Preocupados se encuentran los residentes del conjunto Terragrande 2 etapa 4, ubicado en la comuna cinco del municipio, al ver cómo las casas que adquirieron aproximadamente hace seis años comienzan a ceder y a agrietarse debido a su cercanía a la ronda de la quebrada Tibanica.


En el año 2007 la Constructora Bolívar entregó las casas del conjunto residencial Terragrande 2 etapa 4, cientos de familias cumplían el sueño de tener una vivienda propia y disfrutar lo que se suponía iba a ser una construcción sin problema alguno. Sin embargo, tan sólo un año después las casa empezaron a presentar grietas y el terreno donde se encuentran ubicadas empezó a ceder.

“Son muchas cosas las que suceden aquí, cuando llueve nos afectan las inundaciones, si se mira hacia las afueras del caño se nota que el terreno cede, el piso se está hundiendo porque cuando llegamos a vivir aquí el borde del caño estaba tapado, ahora se ve un hueco bien grande. Han venido ingenieros y gente de la constructora, miran y dicen que sí hay peligro, pero en seguida se vuelven a ir”, señaló Aidé Blanco, habitante del conjunto residencial.

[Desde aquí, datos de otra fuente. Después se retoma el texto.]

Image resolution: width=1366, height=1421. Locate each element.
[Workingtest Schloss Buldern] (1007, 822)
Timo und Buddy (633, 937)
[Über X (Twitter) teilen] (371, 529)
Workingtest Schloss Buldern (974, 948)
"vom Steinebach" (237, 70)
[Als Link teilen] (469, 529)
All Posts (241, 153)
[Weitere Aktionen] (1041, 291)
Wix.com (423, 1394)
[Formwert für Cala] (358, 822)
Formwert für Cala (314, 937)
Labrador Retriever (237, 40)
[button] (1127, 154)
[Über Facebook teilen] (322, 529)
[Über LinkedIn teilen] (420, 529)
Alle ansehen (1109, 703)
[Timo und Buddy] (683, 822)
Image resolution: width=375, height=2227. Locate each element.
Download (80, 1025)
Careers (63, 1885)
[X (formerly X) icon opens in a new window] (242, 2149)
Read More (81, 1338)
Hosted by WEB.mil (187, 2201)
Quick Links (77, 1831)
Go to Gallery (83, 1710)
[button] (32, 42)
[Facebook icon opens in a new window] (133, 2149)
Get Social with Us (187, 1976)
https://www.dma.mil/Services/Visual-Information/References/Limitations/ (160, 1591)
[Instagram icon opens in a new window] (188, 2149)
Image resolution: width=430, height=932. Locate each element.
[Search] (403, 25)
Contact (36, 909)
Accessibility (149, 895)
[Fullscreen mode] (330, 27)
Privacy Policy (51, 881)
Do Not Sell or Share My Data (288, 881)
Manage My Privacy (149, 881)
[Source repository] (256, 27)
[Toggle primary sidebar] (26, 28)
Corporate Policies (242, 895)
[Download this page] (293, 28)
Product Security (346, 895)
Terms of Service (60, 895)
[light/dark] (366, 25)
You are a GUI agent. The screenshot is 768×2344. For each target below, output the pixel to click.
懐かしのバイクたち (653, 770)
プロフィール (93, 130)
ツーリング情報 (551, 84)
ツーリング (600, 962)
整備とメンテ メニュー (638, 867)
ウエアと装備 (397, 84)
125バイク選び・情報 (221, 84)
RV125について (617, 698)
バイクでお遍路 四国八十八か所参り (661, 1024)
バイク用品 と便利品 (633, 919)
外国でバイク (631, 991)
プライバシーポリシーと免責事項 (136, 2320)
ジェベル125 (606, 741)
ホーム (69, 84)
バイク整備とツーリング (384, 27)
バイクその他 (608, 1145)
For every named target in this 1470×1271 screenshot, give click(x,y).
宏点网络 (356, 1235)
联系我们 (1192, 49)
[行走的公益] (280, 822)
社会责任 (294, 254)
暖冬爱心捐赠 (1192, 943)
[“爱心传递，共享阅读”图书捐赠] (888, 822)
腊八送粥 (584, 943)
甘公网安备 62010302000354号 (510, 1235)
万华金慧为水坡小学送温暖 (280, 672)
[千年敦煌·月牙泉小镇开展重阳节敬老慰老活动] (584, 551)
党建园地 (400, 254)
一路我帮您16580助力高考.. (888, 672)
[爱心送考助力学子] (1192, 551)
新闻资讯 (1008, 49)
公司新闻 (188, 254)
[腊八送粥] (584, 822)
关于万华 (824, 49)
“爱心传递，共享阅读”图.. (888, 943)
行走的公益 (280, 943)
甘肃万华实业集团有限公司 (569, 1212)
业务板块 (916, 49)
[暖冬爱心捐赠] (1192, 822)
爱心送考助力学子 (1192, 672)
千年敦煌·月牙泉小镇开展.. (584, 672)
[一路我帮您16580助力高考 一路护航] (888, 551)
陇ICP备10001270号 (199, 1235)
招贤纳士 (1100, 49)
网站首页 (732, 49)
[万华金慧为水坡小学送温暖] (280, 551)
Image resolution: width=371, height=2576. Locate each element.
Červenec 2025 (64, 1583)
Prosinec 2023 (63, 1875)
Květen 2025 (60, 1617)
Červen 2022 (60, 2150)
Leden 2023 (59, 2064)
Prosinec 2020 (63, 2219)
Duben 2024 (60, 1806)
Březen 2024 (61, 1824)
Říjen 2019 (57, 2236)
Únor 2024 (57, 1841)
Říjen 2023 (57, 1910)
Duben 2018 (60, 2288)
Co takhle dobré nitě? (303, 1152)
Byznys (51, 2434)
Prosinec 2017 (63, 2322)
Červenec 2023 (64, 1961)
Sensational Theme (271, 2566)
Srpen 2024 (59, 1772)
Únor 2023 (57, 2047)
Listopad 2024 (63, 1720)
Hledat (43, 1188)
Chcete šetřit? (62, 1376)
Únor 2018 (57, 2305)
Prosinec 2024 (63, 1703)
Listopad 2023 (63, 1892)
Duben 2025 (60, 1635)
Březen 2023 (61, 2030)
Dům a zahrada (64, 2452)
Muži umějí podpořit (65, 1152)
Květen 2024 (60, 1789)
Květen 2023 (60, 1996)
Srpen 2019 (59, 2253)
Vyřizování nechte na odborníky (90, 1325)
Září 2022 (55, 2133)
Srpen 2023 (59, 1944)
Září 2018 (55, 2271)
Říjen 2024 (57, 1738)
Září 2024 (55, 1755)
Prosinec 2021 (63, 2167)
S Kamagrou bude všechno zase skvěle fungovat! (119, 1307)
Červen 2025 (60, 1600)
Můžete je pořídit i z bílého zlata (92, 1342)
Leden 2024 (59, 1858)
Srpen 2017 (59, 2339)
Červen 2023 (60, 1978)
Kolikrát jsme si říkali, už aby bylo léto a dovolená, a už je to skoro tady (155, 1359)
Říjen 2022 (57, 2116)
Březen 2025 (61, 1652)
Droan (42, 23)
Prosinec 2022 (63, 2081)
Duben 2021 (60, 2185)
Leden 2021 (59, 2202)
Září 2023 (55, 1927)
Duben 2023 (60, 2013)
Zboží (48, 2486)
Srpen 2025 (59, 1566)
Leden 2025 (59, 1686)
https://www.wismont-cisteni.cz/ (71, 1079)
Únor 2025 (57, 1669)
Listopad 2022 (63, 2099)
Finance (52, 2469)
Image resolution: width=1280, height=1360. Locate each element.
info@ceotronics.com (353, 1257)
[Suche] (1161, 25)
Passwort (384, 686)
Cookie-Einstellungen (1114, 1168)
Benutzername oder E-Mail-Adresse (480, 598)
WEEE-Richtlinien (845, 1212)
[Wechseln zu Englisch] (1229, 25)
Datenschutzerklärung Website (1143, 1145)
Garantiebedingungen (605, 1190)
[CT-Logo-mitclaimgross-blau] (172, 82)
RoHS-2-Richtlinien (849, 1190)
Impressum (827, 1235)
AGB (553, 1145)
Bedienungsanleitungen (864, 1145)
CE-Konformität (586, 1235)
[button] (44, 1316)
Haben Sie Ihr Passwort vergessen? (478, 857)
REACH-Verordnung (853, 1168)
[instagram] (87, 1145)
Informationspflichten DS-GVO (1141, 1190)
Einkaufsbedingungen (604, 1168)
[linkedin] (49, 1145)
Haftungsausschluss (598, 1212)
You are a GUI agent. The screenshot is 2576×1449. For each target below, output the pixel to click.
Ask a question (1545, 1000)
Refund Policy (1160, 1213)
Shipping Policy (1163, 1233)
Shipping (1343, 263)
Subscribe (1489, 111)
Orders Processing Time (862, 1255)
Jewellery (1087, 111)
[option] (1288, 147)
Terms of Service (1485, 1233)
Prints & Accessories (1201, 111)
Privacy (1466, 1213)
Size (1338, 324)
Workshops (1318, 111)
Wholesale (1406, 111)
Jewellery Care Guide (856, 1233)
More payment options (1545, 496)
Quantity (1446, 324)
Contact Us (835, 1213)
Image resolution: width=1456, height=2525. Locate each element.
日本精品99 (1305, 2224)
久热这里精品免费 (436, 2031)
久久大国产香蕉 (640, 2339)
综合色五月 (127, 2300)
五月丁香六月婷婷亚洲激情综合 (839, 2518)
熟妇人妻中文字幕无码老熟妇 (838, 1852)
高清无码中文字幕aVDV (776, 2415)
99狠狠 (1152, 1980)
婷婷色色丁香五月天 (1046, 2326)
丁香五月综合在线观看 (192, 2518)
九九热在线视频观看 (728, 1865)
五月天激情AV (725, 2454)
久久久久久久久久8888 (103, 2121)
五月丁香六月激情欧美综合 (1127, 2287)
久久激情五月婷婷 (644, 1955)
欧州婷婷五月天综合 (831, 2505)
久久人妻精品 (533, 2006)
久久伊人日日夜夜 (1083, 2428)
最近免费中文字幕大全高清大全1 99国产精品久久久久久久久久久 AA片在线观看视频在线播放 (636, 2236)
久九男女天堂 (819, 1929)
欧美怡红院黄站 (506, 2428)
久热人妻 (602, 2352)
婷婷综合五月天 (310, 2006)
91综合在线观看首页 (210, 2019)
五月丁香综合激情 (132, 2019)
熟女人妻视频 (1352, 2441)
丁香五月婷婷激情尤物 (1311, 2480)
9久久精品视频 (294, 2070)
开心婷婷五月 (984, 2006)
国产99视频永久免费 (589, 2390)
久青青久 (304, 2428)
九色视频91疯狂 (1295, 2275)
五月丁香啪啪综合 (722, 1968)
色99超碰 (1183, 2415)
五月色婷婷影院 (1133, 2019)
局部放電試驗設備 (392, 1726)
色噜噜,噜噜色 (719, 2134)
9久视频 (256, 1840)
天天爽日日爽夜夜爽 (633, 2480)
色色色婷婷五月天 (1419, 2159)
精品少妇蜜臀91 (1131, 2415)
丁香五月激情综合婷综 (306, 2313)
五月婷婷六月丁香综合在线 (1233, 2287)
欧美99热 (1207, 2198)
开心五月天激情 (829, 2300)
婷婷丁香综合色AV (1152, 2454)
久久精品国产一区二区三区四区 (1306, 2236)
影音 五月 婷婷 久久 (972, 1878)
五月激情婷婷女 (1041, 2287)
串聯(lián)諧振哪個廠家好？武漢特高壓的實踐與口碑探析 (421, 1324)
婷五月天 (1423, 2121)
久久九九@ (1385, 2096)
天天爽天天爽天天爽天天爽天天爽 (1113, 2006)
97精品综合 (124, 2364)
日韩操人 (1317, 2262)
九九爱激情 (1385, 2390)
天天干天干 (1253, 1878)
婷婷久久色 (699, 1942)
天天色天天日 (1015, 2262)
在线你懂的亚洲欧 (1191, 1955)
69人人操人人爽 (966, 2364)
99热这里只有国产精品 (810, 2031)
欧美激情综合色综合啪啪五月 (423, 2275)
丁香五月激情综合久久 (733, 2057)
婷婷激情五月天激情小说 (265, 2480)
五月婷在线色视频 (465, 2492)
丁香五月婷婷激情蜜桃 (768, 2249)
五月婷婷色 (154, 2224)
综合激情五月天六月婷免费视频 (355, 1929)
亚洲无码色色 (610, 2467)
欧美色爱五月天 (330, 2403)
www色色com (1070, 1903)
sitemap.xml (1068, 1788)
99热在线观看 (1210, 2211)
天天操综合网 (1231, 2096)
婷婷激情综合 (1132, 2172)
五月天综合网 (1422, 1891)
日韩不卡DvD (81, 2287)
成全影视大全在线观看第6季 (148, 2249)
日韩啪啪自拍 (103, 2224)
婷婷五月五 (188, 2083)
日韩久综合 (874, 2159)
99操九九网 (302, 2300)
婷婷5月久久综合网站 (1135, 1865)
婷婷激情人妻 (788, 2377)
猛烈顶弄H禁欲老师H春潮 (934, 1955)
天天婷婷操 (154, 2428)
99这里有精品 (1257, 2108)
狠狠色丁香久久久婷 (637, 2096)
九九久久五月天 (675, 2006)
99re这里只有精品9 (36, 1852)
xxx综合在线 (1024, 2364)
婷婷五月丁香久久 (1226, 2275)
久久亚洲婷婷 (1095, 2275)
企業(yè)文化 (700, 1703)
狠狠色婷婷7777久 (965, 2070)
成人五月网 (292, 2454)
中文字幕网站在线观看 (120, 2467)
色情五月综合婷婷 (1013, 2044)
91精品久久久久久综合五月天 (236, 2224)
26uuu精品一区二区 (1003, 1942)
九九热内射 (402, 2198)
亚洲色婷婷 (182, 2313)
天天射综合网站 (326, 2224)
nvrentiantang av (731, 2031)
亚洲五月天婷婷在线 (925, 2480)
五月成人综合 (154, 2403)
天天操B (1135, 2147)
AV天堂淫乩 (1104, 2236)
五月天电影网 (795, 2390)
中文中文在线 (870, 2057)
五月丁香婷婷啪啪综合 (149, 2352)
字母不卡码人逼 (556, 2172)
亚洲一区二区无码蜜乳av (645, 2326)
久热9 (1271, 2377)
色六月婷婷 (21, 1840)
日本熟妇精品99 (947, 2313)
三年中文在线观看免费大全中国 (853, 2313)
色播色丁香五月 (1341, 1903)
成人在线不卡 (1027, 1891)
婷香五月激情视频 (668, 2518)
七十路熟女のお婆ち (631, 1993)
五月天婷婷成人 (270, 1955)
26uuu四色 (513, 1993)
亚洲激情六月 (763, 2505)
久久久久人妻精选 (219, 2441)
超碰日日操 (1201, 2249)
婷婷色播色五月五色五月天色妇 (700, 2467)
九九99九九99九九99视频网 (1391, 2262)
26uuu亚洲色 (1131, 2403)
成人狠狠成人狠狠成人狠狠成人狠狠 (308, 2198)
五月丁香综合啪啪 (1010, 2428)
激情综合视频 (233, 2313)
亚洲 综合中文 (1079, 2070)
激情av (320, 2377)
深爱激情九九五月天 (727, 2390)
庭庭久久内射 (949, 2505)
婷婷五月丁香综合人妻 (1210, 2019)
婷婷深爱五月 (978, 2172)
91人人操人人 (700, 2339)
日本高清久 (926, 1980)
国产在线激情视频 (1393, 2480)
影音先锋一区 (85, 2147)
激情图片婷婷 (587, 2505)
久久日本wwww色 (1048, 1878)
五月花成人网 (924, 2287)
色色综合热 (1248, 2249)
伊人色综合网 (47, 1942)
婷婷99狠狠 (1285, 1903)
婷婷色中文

“Nosotros somos invasores de la ronda de la quebrada Tibanica, la constructora nos edificó encima de este caño que cada vez que llueve se va desvaneciendo. Las casas se están agrietando y se nos están cayendo, se están venciendo, las columnas y los muros ya están a punto de caerse; estamos en una situación que de aquí a mañana puede haber una calamidad bastante grande. Nos hemos quejado ante la CAR, Planeación, la Procuraduría y ninguno de estos entes gubernamentales nos ha querido colaborar”, explicó Pedro Alirio González, residente en Terragrande.

La respuesta que han obtenido de estas entidades es que según el POT, las viviendas no se encuentran ubicadas en zonas de alto riesgo, y por parte de la constructora les dicen que la el conjunto se hizo de acuerdo a las licencias que les otorgó la Alcaldía, situación que los habitantes desmienten, ya que ellos aseguran tener un plano distinto al de la constructora y al de la Procuraduría.

Los habitantes de lugar manifiestan que la venta de los inmuebles se hizo sobre planos y que cuando les entregaron las propiedades se encontraron con algo totalmente diferente a lo que les habían mostrado. La distancia que debe existir entre el caño y las viviendas debe ser de treinta metros, pero en este conjunto esa norma no se aplicó, ya que la distancia que existe oscila entre uno y dos metros; la ubicación inicial del proyecto no era bordeando el caño sino a distancia del lugar, cosa que les incumplieron.

“El llamado que hago es a que las instituciones nos colaboren, ya que nosotros pagamos nuestras casitas a la constructora y a cambio quedamos endeudados con los bancos, y con esto que está pasando estamos muy afectados. Además tenemos que soportar los olores del caño”, afirmó Yolanda Acuña, quien expresó además que cuando fueron a hacer el reclamo sobre la ubicación de las casas y el por qué se las entregaron en un sitio distinto, les dijeron que al haber firmado escrituras ya no había nada que hacer.

Por último, los residentes esperan poder reunirse con las autoridades competentes, pero que esta vez, a diferencia de las demás, se tomen las medidas pertinentes antes de que suceda una catástrofe; por lo pronto los habitantes del conjunto no pueden ni vender las casas, porque ante el estado en el que se encuentran, no se presentan compradores para estos inmuebles.